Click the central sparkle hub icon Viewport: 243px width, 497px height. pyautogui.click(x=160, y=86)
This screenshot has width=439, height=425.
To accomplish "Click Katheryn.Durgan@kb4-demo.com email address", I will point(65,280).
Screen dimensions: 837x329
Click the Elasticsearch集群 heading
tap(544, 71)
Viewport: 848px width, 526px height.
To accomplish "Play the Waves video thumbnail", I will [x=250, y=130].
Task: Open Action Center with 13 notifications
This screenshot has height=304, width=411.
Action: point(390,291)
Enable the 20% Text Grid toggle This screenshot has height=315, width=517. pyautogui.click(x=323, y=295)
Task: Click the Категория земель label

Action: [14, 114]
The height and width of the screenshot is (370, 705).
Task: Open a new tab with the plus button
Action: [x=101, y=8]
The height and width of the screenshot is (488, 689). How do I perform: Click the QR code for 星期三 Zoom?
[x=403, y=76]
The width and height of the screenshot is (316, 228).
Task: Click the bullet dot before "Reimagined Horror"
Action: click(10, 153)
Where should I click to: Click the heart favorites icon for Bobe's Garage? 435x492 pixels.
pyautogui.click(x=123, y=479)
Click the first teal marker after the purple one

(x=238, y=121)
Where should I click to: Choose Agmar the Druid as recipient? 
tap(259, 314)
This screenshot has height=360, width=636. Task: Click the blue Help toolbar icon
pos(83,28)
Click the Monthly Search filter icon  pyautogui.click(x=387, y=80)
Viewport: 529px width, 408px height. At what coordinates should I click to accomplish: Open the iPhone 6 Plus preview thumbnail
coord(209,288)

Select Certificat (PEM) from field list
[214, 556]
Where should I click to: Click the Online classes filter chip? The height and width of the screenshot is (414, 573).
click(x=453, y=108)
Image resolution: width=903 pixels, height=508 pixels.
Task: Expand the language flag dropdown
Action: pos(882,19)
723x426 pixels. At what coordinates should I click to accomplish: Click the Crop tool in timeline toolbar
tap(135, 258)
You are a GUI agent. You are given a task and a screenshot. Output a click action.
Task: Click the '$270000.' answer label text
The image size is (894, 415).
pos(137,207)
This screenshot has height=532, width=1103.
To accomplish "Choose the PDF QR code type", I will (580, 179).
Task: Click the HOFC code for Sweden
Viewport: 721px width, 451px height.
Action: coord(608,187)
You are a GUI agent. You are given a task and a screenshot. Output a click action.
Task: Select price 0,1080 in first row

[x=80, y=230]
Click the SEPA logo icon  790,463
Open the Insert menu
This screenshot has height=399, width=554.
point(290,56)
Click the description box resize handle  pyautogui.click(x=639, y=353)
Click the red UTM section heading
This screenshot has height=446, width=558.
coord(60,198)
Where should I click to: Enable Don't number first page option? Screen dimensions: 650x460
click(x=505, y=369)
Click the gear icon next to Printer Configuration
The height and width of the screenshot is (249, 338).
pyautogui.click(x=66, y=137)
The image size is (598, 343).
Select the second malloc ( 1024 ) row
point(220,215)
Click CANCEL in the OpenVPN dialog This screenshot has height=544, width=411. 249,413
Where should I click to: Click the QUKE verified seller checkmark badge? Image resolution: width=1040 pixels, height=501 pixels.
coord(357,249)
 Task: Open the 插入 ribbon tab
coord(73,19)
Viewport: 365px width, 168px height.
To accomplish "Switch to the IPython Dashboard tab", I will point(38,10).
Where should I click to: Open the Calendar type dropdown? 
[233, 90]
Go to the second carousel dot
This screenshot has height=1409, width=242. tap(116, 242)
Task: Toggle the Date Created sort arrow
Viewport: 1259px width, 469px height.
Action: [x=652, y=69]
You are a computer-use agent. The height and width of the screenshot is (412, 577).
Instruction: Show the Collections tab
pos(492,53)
************
» Task instructions:
Return exactly, please, the lines of the material from the first one down to and including the line where "This screenshot has height=532, width=1103." appears.

» Response area:
Click the central sparkle hub icon Viewport: 243px width, 497px height. pyautogui.click(x=160, y=86)
This screenshot has width=439, height=425.
To accomplish "Click Katheryn.Durgan@kb4-demo.com email address", I will point(65,280).
Screen dimensions: 837x329
Click the Elasticsearch集群 heading
tap(544, 71)
Viewport: 848px width, 526px height.
To accomplish "Play the Waves video thumbnail", I will [x=250, y=130].
Task: Open Action Center with 13 notifications
This screenshot has height=304, width=411.
Action: point(390,291)
Enable the 20% Text Grid toggle This screenshot has height=315, width=517. pyautogui.click(x=323, y=295)
Task: Click the Категория земель label

Action: [14, 114]
The height and width of the screenshot is (370, 705).
Task: Open a new tab with the plus button
Action: [x=101, y=8]
The height and width of the screenshot is (488, 689). How do I perform: Click the QR code for 星期三 Zoom?
[x=403, y=76]
The width and height of the screenshot is (316, 228).
Task: Click the bullet dot before "Reimagined Horror"
Action: click(10, 153)
Where should I click to: Click the heart favorites icon for Bobe's Garage? 435x492 pixels.
pyautogui.click(x=123, y=479)
Click the first teal marker after the purple one

(x=238, y=121)
Where should I click to: Choose Agmar the Druid as recipient? 
tap(259, 314)
This screenshot has height=360, width=636. Task: Click the blue Help toolbar icon
pos(83,28)
Click the Monthly Search filter icon  pyautogui.click(x=387, y=80)
Viewport: 529px width, 408px height. At what coordinates should I click to accomplish: Open the iPhone 6 Plus preview thumbnail
coord(209,288)

Select Certificat (PEM) from field list
[214, 556]
Where should I click to: Click the Online classes filter chip? The height and width of the screenshot is (414, 573).
click(x=453, y=108)
Image resolution: width=903 pixels, height=508 pixels.
Task: Expand the language flag dropdown
Action: pos(882,19)
723x426 pixels. At what coordinates should I click to accomplish: Click the Crop tool in timeline toolbar
tap(135, 258)
You are a GUI agent. You are given a task and a screenshot. Output a click action.
Task: Click the '$270000.' answer label text
The image size is (894, 415).
pos(137,207)
This screenshot has height=532, width=1103.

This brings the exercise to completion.